WHAT YOU NEED TO DO: Copy the items below word for word, from the line with "myself (1284, 1206)" up to and including the line with "systems [358, 332]".

EXTRACTED INFORMATION:
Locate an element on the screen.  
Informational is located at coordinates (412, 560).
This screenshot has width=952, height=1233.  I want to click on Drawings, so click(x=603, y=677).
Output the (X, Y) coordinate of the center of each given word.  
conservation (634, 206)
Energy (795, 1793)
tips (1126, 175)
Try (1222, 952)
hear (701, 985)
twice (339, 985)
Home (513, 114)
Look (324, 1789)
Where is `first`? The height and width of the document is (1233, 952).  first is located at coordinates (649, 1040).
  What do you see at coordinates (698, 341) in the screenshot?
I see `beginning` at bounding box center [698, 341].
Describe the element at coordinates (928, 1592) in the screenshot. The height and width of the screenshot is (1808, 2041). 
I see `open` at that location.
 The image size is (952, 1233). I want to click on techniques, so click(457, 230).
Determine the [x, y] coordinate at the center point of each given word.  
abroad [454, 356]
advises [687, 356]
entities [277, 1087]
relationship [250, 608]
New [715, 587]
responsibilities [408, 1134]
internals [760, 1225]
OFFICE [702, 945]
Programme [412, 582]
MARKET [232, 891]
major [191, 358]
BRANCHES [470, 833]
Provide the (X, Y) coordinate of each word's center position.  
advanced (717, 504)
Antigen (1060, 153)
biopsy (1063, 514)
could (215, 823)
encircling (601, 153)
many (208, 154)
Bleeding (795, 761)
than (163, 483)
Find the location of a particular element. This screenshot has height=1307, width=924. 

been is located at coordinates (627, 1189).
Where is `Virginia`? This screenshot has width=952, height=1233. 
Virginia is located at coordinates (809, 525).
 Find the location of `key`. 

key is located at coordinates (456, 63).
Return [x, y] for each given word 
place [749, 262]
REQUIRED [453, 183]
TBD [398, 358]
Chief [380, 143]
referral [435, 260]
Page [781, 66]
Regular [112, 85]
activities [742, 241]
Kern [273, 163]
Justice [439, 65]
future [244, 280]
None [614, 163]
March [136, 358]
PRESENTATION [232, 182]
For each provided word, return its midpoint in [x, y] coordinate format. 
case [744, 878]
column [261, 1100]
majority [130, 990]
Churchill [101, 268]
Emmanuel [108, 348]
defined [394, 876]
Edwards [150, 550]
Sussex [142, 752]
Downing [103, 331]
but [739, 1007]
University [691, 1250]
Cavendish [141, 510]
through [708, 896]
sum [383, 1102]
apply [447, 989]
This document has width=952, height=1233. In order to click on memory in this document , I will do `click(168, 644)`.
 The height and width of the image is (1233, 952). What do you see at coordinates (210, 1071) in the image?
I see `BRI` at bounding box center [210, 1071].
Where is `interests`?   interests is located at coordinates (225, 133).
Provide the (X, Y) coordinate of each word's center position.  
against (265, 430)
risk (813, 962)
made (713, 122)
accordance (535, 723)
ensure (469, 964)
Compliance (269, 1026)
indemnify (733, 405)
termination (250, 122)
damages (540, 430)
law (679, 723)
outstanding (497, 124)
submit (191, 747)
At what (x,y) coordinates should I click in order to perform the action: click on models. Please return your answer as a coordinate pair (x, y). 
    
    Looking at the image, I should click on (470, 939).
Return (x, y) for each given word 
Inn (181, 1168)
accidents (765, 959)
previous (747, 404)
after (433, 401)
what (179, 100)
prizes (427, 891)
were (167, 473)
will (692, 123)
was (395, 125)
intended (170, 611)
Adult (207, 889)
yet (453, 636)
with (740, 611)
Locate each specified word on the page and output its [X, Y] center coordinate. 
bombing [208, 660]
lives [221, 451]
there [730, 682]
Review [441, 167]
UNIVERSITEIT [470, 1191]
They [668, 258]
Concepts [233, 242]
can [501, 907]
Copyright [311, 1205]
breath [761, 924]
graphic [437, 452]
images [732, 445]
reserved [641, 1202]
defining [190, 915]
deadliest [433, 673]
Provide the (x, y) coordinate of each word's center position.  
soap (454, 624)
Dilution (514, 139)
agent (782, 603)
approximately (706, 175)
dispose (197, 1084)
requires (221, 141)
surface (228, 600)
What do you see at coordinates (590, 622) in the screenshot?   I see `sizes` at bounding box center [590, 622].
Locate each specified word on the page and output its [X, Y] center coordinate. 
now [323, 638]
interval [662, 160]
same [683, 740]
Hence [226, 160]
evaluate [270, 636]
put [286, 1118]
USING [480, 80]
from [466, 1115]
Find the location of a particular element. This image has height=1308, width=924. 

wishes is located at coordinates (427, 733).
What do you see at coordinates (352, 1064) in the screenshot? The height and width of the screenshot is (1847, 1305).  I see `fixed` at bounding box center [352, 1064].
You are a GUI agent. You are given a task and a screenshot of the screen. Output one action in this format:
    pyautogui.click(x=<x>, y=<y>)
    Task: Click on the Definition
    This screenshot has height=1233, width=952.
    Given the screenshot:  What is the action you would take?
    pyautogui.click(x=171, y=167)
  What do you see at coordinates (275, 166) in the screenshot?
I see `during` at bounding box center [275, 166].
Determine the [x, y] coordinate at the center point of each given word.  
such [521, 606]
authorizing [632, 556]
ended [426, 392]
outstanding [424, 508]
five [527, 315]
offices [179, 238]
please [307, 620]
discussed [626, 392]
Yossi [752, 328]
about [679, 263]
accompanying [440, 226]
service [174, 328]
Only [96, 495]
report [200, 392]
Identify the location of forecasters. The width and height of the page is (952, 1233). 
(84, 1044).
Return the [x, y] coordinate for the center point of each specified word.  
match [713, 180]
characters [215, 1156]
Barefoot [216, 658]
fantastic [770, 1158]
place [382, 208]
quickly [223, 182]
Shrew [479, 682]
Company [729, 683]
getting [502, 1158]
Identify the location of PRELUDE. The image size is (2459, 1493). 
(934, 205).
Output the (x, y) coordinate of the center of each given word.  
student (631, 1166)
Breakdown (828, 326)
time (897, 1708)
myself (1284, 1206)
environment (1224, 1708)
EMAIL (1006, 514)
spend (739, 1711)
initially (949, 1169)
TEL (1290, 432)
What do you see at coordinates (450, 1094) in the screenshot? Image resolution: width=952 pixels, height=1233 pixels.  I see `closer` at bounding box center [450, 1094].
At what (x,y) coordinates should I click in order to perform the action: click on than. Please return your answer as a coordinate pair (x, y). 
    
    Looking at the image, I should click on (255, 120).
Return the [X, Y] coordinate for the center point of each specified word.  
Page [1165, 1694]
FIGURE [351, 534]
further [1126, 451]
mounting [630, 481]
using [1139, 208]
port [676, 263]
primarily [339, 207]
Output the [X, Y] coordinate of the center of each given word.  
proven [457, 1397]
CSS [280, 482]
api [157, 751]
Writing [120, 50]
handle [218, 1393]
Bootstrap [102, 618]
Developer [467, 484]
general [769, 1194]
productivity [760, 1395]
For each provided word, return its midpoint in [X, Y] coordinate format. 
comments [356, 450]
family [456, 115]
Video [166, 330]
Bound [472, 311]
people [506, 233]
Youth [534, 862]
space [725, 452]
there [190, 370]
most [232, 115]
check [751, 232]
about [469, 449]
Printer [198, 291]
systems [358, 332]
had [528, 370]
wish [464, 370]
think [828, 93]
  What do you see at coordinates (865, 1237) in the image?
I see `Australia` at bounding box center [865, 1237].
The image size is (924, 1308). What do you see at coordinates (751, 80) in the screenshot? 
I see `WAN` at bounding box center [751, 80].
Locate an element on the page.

WRITTEN SOLUTION:
myself (1284, 1206)
environment (1224, 1708)
EMAIL (1006, 514)
spend (739, 1711)
initially (949, 1169)
TEL (1290, 432)
What do you see at coordinates (450, 1094) in the screenshot? Image resolution: width=952 pixels, height=1233 pixels.  I see `closer` at bounding box center [450, 1094].
At what (x,y) coordinates should I click in order to perform the action: click on than. Please return your answer as a coordinate pair (x, y). 
    
    Looking at the image, I should click on (255, 120).
Return the [X, Y] coordinate for the center point of each specified word.  
Page [1165, 1694]
FIGURE [351, 534]
further [1126, 451]
mounting [630, 481]
using [1139, 208]
port [676, 263]
primarily [339, 207]
Output the [X, Y] coordinate of the center of each given word.  
proven [457, 1397]
CSS [280, 482]
api [157, 751]
Writing [120, 50]
handle [218, 1393]
Bootstrap [102, 618]
Developer [467, 484]
general [769, 1194]
productivity [760, 1395]
For each provided word, return its midpoint in [X, Y] coordinate format. 
comments [356, 450]
family [456, 115]
Video [166, 330]
Bound [472, 311]
people [506, 233]
Youth [534, 862]
space [725, 452]
there [190, 370]
most [232, 115]
check [751, 232]
about [469, 449]
Printer [198, 291]
systems [358, 332]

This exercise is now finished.